→ TASK DESCRIPTION
How many lines below contain the word "Variables"? Reply solely with the number.

**** DATA SHOWN

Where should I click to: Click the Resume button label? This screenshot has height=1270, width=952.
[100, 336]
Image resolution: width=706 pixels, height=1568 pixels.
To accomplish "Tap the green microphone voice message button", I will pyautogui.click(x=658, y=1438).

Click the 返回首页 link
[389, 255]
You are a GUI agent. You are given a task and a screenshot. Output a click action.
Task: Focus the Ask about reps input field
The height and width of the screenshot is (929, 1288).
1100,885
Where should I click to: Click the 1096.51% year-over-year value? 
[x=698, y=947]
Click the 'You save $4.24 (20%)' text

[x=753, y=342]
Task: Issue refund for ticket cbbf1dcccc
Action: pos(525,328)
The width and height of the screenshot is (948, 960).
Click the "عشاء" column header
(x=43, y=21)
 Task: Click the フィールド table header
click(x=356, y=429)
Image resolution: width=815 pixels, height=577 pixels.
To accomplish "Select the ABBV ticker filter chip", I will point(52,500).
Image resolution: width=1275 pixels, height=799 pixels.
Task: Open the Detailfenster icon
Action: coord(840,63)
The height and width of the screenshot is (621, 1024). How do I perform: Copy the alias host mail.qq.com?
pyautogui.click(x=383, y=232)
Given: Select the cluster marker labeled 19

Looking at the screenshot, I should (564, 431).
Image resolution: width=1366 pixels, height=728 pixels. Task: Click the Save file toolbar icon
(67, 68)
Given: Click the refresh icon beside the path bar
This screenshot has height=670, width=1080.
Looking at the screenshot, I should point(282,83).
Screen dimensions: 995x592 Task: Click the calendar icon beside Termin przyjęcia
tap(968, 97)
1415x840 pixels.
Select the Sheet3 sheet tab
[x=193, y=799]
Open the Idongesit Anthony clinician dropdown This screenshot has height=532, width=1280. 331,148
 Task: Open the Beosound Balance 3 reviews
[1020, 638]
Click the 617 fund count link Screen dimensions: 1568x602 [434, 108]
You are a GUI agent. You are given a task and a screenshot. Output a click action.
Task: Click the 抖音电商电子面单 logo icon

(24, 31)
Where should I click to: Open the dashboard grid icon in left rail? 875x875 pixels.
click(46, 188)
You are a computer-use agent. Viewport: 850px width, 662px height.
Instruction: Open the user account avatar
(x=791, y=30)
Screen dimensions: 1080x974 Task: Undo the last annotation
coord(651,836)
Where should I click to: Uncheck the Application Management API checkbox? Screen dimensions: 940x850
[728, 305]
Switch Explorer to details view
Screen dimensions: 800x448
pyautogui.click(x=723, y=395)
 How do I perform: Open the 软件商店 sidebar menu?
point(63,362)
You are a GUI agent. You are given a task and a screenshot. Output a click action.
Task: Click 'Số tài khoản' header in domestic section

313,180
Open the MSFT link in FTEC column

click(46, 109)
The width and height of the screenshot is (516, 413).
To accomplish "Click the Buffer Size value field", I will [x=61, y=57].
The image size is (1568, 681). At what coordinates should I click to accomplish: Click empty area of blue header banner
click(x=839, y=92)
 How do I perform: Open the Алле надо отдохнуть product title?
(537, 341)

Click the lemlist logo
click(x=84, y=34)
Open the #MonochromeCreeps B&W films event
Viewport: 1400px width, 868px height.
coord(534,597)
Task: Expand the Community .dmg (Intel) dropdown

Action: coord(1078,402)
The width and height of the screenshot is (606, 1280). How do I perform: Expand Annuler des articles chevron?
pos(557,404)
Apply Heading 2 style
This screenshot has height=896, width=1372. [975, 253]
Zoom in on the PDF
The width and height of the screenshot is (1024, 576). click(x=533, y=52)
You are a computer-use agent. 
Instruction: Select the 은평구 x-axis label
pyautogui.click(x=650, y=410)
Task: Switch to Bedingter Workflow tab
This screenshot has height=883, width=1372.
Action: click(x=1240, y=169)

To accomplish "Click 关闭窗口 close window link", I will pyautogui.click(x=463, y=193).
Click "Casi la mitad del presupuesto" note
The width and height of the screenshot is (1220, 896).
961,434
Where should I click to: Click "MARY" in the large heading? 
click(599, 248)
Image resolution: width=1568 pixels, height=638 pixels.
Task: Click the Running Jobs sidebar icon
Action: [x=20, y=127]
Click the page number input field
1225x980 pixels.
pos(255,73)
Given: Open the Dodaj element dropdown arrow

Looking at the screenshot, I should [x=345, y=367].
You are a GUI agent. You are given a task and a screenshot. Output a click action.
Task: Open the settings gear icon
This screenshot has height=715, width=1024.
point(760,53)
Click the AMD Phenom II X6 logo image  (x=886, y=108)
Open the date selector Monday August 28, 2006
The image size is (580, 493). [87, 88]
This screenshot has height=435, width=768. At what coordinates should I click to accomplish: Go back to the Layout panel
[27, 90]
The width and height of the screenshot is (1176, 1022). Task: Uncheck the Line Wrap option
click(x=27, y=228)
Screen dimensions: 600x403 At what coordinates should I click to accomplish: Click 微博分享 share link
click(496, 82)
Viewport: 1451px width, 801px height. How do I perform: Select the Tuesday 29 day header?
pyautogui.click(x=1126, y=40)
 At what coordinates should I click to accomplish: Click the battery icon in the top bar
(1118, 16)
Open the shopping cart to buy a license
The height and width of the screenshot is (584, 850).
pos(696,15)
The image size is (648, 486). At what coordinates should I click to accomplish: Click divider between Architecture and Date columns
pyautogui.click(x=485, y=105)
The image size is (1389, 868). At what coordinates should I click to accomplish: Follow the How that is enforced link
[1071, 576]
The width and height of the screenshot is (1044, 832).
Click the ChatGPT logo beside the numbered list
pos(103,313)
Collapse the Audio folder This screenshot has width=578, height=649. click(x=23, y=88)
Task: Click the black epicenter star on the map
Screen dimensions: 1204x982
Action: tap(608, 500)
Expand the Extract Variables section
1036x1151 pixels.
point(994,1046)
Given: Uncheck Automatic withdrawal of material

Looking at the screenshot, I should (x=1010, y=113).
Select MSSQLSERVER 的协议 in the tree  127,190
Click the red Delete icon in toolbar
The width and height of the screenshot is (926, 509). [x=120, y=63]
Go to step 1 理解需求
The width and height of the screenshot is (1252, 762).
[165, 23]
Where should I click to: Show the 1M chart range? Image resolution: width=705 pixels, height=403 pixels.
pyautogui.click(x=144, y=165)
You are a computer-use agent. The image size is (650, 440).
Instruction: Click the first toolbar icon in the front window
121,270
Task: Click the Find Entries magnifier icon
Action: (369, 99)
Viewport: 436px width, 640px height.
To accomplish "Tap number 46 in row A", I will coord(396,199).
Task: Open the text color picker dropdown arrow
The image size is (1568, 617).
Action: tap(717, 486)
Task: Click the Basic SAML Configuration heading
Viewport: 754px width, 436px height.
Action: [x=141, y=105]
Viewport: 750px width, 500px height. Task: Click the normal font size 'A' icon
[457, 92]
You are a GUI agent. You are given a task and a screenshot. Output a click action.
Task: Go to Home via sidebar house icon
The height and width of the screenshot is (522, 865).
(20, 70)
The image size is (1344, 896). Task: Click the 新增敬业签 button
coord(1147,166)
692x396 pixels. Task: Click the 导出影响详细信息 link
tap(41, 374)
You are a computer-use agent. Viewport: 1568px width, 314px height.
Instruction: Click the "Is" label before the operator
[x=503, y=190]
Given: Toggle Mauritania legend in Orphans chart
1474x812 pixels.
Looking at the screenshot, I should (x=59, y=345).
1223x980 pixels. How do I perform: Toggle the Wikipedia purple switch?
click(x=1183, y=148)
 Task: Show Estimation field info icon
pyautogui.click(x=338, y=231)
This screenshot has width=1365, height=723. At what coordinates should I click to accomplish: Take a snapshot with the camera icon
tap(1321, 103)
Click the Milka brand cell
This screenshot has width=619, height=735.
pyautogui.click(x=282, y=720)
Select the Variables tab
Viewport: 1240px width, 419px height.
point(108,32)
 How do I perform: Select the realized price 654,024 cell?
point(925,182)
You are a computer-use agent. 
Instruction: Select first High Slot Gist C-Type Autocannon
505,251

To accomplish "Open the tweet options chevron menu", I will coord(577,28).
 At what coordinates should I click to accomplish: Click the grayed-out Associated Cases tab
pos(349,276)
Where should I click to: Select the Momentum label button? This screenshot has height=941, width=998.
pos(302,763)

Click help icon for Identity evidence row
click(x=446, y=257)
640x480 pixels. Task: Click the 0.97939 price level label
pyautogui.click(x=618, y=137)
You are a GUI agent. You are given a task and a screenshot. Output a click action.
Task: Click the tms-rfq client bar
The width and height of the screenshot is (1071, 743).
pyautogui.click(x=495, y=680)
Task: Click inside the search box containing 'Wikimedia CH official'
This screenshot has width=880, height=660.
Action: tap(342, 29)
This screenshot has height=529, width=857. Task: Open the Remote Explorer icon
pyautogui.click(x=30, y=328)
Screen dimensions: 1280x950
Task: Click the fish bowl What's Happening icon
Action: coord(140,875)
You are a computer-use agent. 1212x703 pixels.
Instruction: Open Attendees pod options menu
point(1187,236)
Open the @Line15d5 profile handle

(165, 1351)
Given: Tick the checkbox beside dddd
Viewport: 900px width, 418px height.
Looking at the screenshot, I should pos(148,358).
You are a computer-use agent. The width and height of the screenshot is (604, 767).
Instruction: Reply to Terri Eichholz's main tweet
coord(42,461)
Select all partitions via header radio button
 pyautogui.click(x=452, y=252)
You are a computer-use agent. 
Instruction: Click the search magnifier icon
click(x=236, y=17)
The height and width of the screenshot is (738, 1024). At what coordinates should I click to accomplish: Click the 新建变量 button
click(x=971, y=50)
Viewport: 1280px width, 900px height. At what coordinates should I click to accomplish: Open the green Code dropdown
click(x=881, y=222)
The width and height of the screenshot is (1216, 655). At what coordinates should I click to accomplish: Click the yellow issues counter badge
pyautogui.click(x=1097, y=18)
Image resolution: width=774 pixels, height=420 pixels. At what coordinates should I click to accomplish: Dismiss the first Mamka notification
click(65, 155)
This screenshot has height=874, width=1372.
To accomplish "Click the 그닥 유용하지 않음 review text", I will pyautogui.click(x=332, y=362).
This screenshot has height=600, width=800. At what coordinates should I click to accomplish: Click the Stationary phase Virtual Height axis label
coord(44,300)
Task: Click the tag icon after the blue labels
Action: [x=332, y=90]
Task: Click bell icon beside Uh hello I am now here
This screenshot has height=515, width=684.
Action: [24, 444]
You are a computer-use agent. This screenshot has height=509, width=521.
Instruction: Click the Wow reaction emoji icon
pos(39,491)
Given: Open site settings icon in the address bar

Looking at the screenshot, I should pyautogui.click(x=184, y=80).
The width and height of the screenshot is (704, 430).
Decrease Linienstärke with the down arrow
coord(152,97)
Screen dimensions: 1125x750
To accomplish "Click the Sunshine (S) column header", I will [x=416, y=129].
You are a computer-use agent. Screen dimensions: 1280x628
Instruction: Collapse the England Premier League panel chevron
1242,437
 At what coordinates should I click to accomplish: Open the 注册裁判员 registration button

********

→ REPLY TO THE TASK
2